The farce of the deal: what lies buyers and sellers tell during the M&A process and what they mean
People will say all kinds of things to get what they want, whether it’s a kid hoping for a new toy or a company angling to do a deal. During the merger process, acquirer and acquiree make promises they won’t keep and claims they hope the other won’t try to corroborate. “If it’s not in the contract, it’s not real,” says one media executive who has gone through the M&A wringer. Here are the 10 things buyers and sellers all say — and what they really mean, according to four veterans of media M&A.
Media consolidation has ballooned, with older media companies racing to stay ahead and younger ones trying to stay afloat. In the first half of 2018, the amount of money going toward media mergers and acquisitions soared by 440 percent year over year to $323 billion, per Thomson Reuters. Consolidation begets more consolidation. That pressure to get deals done can push acquirer and acquiree to make promises they won’t keep and claims they hope the other won’t try to corroborate. “If it’s not in the contract, it’s not real,” says one media executive who has gone through the M&A wringer. Here are the 10 things buyers and sellers all say — and what they really mean, according to four veterans of media M&A.
What they say: “One plus one equals 11. With our respective expertises, if we join forces, we can drive tons more business.”

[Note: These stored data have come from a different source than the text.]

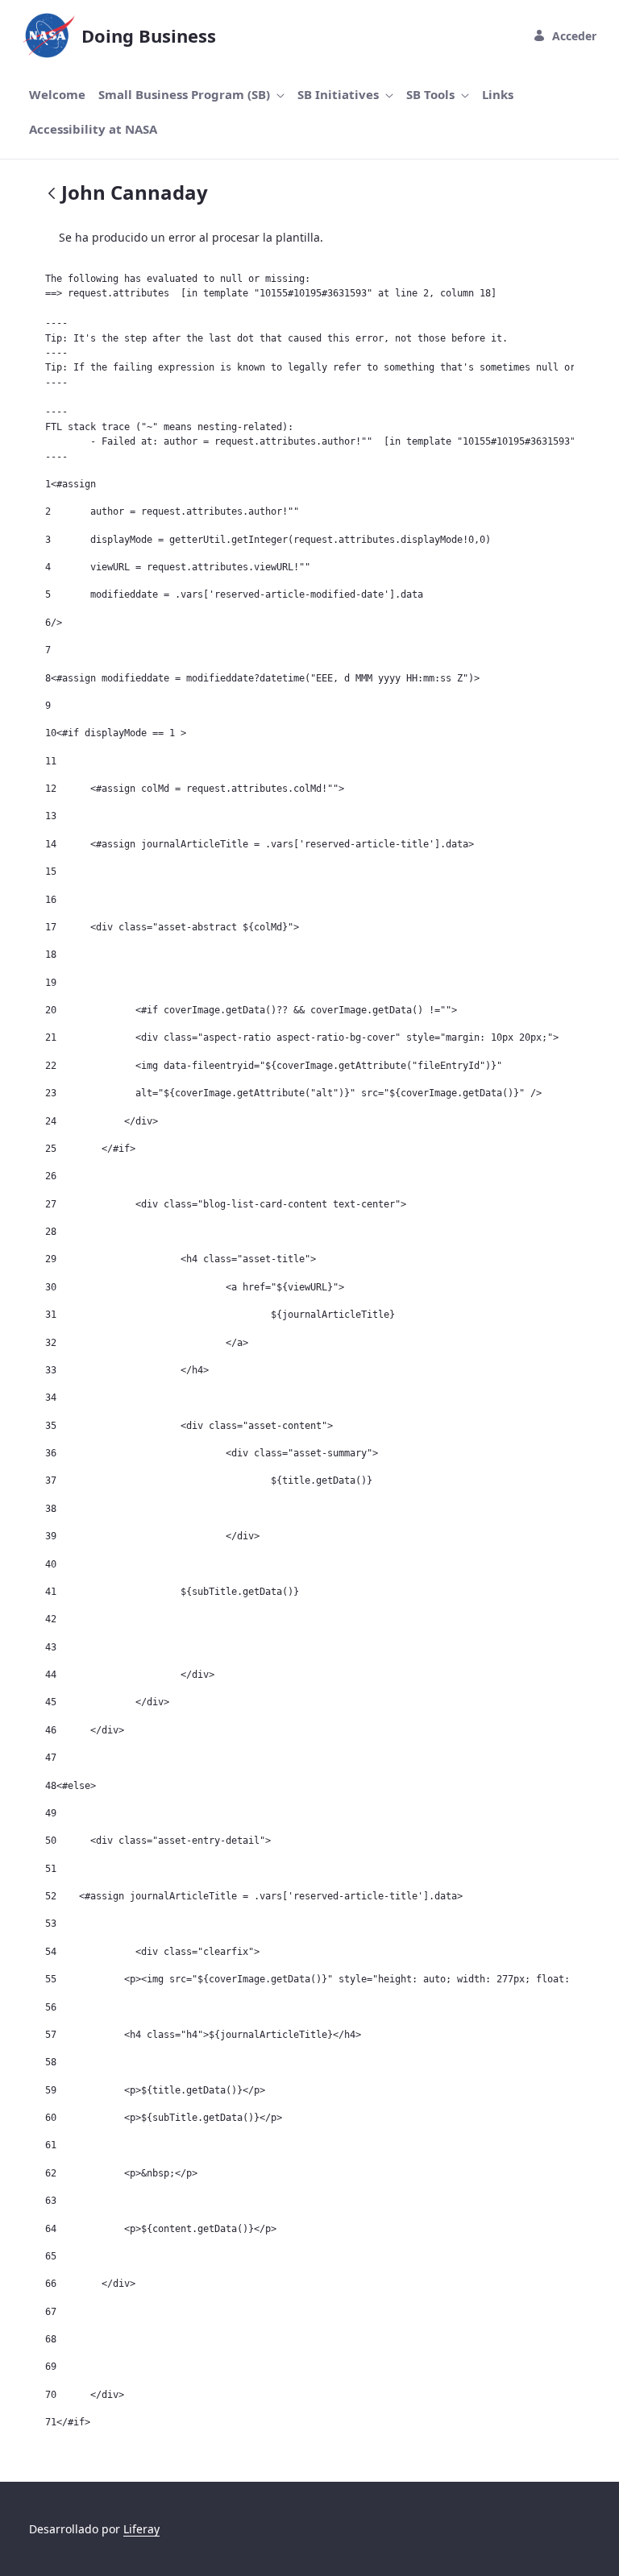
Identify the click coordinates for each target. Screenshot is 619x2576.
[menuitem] (57, 94)
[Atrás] (51, 194)
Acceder (574, 35)
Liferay (141, 2529)
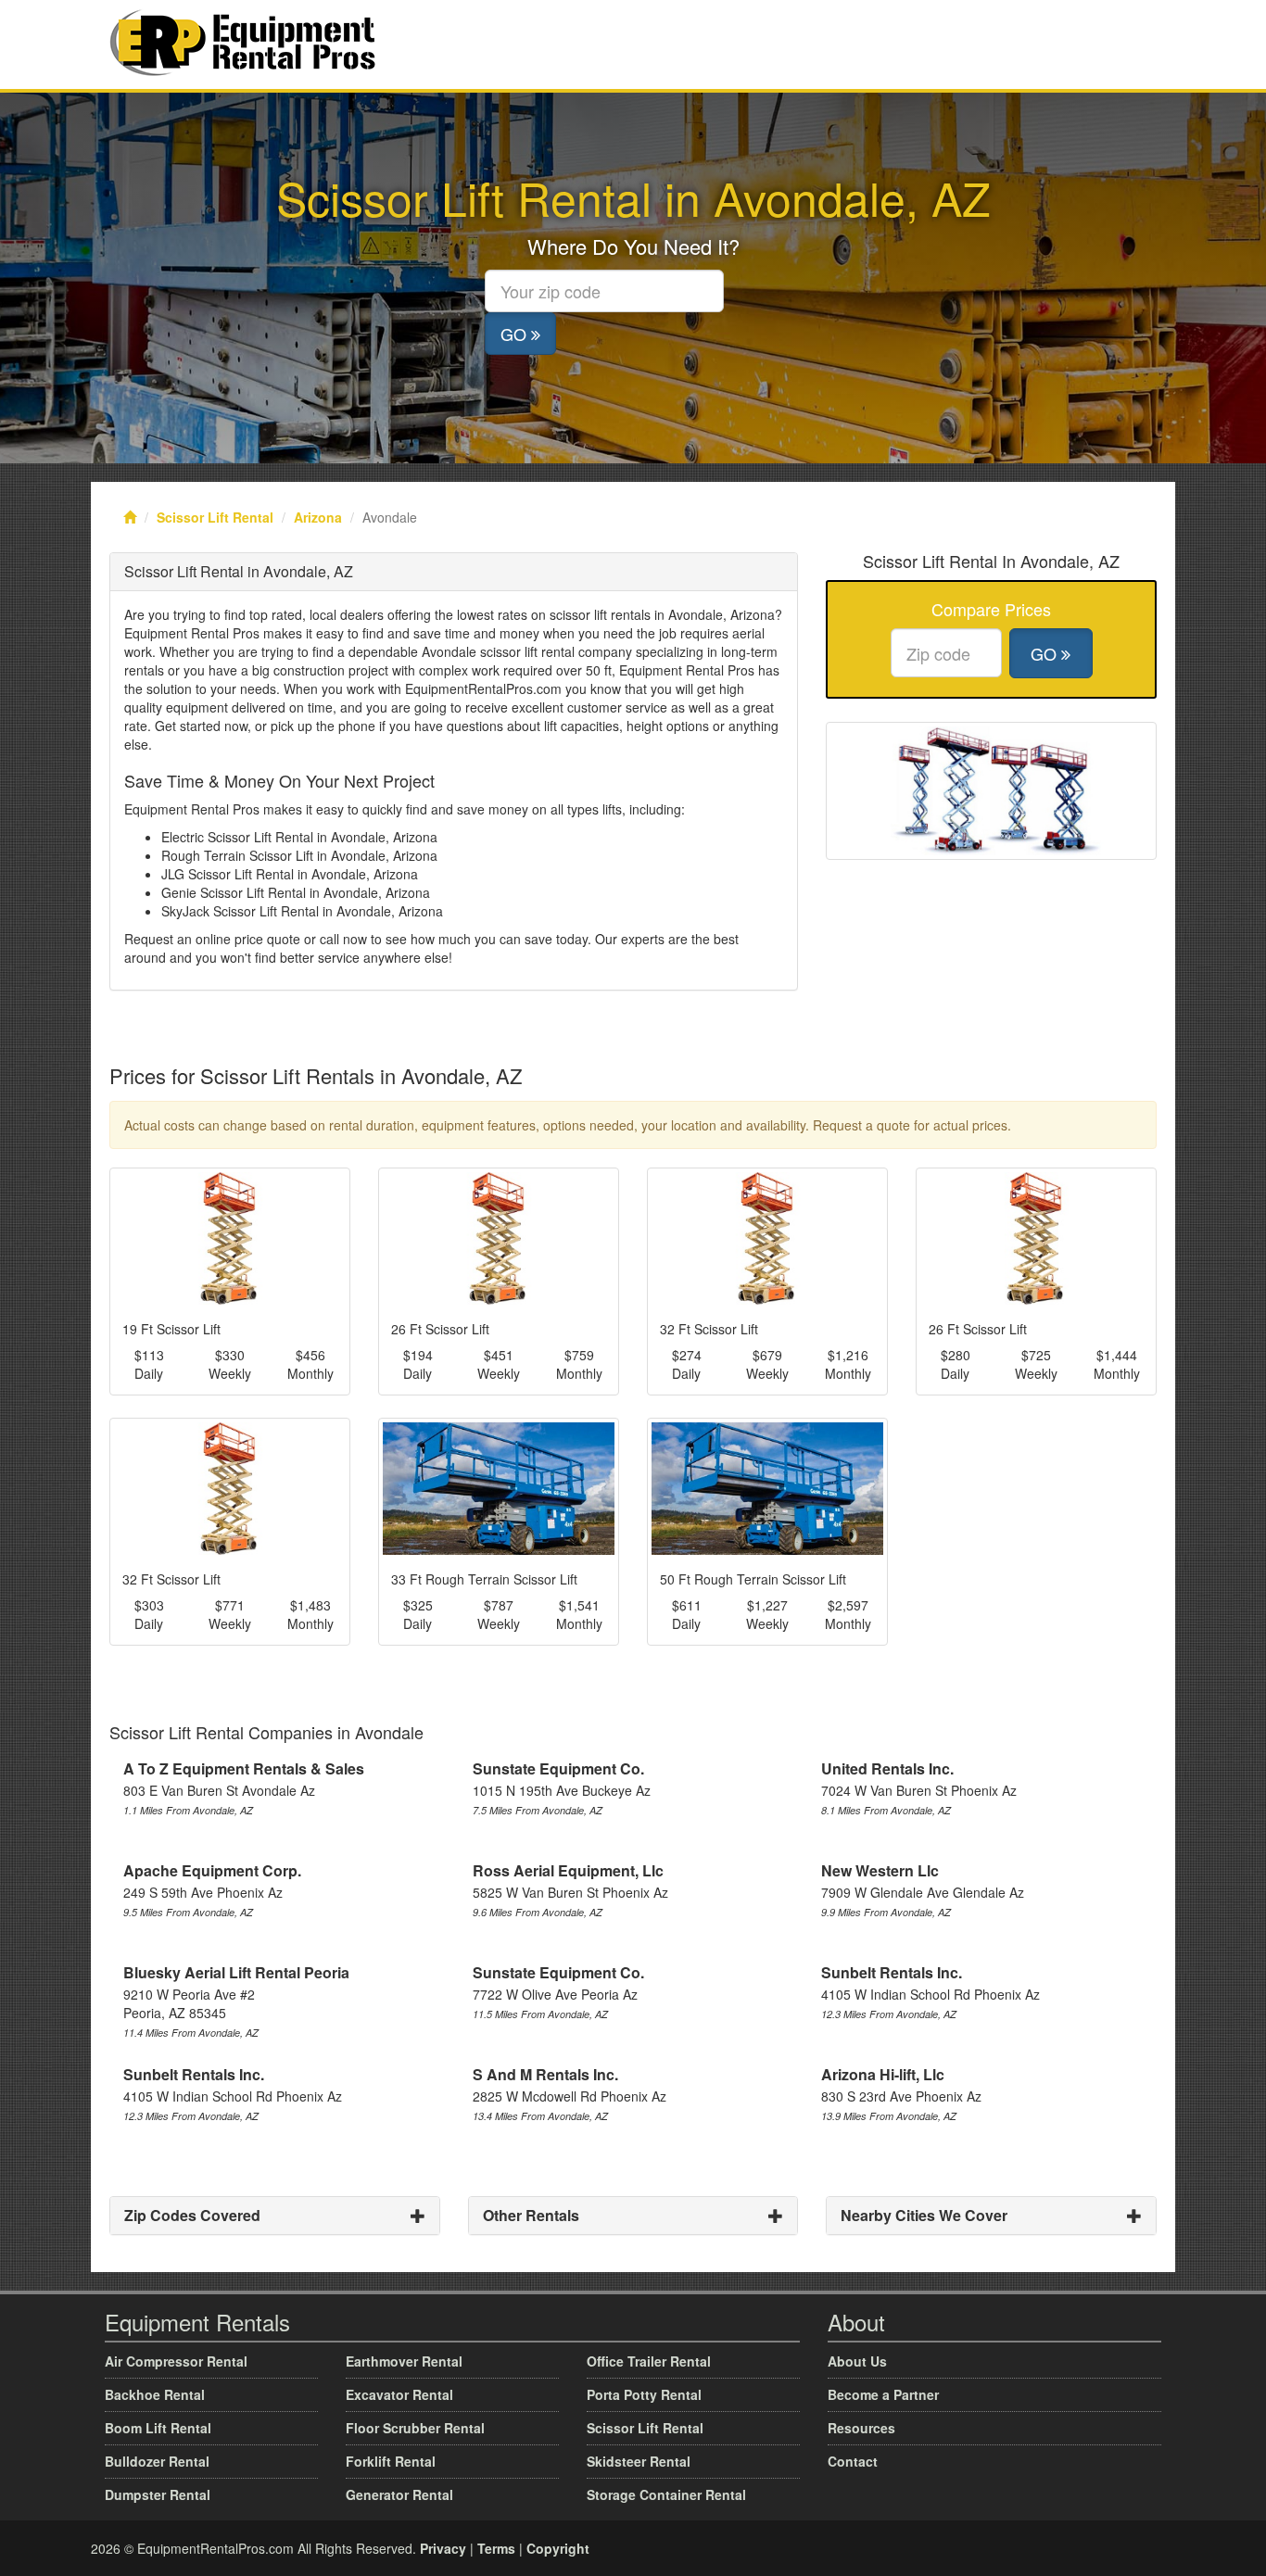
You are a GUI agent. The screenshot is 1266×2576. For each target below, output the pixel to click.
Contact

What they mean: You have something that will help to drive tons more business — for us. But don’t expect us to return the favor for you. Besides, if you don’t drive tons more business for yourself, then we can say you didn’t earn the money we promised to pay you for sticking around after the acquisition.
What they say: “We love your business and don’t want to change a thing. You’ll continue to operate the way you always have.”
What they mean: Either we haven’t decided yet how we want to change your business, or we don’t want to tell you until after the deal closes.
What they say: “Don’t worry. All your employees will be safe.”
What they mean: All your employees will be safe — until they become our employees and we decide that they overlap unnecessarily with our existing employees, especially our HR and finance departments.
What they say: “You will have access to our capital to finance any acquisitions you may make.”
What they mean: We might help you pay for an acquisition, but then we might decide to make it our acquisition, not yours. And you won’t get a finder’s fee.
What they say: “We want you to have a seat at the table on the corporate level.”
What they mean: We would like you to join a corporate-level meeting or two. If we like what you have to contribute, we might put you in charge of an organization that we’re not sure what to do with. Worst-case scenario: You fail and we find a way to count it against your earn-out.
What they say: “Our executive team is committed to being here for the long haul.”
What they mean: The executive team is committed to staying with the company until they hit their earn-out and can retire to a beach for a year to dream up their next company.
What they say: “On average our employees stay with the company for X number of years.”
What they mean: Some employees have been with the company for X number of years.
What they say: “We have received offers from three other companies.”
What they mean: Our banker has asked at least one other company if they’d like to buy us. We’re scheduled to meet with them next week.
What they say: “We have not committed to selling our company but are exploring our options as part of our fiduciary duty to our investors.”
What they mean: We hired a banker for a reason. We intend to sell. Do you intend to buy?